Berman, a former journalist, started HODS nine years ago when he was working on a story about organ transplant. Every year 100 Israelis and 7,000 Americans were dying from organ failure. In researching the story, he learned there were 114 brain-stem dead Israelis whose organs could have been transplanted, but whose families refused. Berman figured many deaths from organ failure were preventable.

The most common reason Jews give, even among secular ones, is that it’s against halacha, or Jewish law. Berman says it’s his job to educate them otherwise. The main halachic issue preventing donation is not because the body needs to be buried whole in Jewish law, as many people think. Rather, rabbinic authorities differ over the definition of death, as many organs are taken from a person who is brain-stem dead but whose heart is still beating with the help of a ventilator.

Berman’s solution for those with these concerns is to carry a halachic organ donor card, which allows the bearer to stipulate donation at brain-stem death or cardiac death.

The HODS website, www.hods.org, provides a compelling halachic voice, with many rabbinic authorities weighing in support of donation at brain-stem death, despite a still-beating heart. According to the site, Rabbi Moshe Feinstein, a leading scholar and rabbinic authority, accepted brain-stem death. His son-in-law Rabbi Dr. Moshe Tendler, of the Community Synagogue of Monsey, accepts organ donation under supervision of a rabbi. He is the senior rosh yeshiva at Yeshiva University and an authority on Jewish medical ethics.

“The number one reason people don’t donate is that they say it’s against halacha,” says Berman. “They get emotional and superstitious. They yearn for tradition and they don’t want to mess around with resurrection of the dead. When it comes to death, they become the most Orthodox person you ever met.”

I can’t say that I was much better. I could never quite get myself to sign my driver’s license and become an organ donor, even though I knew that if I did so, my organs could potentially give someone renewed life. So when I took my son for his driver’s license test last January, I registered as a donor. I decided it was time to stop worrying if all my parts were going to be with me in the world to come and think about what those parts could do for someone else in the here and now if I were to die.

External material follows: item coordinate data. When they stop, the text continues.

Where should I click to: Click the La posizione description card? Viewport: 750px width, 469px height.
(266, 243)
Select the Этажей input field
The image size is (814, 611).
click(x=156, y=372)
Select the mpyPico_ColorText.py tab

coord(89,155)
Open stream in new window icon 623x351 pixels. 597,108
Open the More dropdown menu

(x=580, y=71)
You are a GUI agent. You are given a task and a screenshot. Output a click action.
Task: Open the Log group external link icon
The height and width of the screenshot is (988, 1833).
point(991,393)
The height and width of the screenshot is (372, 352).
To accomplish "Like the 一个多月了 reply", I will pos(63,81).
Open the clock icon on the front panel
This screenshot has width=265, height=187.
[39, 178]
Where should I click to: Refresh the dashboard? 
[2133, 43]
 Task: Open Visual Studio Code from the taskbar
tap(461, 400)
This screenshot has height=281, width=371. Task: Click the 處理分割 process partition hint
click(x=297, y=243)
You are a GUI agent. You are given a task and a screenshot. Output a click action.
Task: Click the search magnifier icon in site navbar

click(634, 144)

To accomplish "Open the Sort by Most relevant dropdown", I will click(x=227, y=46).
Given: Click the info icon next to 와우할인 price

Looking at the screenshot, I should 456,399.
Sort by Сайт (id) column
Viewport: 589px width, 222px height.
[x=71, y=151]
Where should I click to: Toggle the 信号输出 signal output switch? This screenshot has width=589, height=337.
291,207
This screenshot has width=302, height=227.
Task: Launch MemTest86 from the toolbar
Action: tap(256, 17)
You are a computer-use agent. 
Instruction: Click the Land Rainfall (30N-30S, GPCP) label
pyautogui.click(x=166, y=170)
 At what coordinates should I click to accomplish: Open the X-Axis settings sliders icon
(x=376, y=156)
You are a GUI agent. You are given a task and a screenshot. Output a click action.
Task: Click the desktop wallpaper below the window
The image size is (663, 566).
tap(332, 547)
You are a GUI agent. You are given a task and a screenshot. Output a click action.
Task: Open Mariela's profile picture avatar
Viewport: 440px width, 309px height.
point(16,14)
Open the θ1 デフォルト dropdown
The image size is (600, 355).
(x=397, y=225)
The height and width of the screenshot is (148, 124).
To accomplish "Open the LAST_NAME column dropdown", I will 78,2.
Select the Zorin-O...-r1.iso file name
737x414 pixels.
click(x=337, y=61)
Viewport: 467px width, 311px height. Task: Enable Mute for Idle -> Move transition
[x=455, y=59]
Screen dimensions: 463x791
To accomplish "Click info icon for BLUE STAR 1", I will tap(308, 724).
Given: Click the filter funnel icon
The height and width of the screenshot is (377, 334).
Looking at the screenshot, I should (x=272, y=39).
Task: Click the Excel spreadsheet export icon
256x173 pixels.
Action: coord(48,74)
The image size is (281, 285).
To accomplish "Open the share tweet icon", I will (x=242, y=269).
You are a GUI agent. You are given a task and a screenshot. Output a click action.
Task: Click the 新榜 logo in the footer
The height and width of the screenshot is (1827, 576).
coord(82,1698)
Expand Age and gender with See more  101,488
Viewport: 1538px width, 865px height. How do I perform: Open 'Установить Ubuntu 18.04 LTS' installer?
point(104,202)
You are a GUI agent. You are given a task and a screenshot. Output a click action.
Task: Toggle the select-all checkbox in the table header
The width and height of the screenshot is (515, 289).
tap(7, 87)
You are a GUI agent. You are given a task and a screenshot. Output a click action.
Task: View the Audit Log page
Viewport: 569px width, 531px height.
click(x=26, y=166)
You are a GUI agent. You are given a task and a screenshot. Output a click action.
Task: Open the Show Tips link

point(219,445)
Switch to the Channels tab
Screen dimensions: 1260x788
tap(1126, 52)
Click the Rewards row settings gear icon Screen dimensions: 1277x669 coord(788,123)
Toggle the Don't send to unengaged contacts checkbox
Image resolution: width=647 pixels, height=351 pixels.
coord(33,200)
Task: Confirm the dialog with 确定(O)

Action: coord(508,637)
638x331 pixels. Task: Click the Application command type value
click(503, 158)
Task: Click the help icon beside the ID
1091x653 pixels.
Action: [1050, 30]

Someone’s parts, their lungs, can help Corey Gradin. These lungs will be special, her size and blood type, and available because at the most difficult moment, when a parent had to accept that their child was really gone, they made the decision to save another life.

Corey’s Hebrew name is Mcor Eishel. Mcor means “the source” and eishel is a tamarisk tree. In the Torah, Avraham plants the tree near Be’er Sheva. It is an evergreen tree, hearty and able to find deep water tables in the desert so that it can survive. Corey is headstrong and intolerant of injustice, according to Elise. Very suited to her name, or it to her. Her first question to the transplant team was could she donate her organs to someone in case she died.

If you are willing to take an organ, you have to be willing to donate, it’s fundamentally ethical. And by signing the back of your driver’s license or getting a HODS card, you would be fulfilling the mitzvah of pekuach nefesh, saving a life.

I asked Corey what it would be like to have the transplant. “I’m excited to not have treatments, meds, to be able to do things I never could without one, and terrified,” she writes, noting that Duke University Medical Center, where she will have her operation, has an 85 percent success rate with such operations. She also says that she’ll be on medications forever, and that she’ll always worry about getting sick, since her immune system will be suppressed.

“Having a dysfunctional body never truly goes away,” she says. “Transplant is trading one disease for another.”

But a transplant is a gift that will keep her breathing.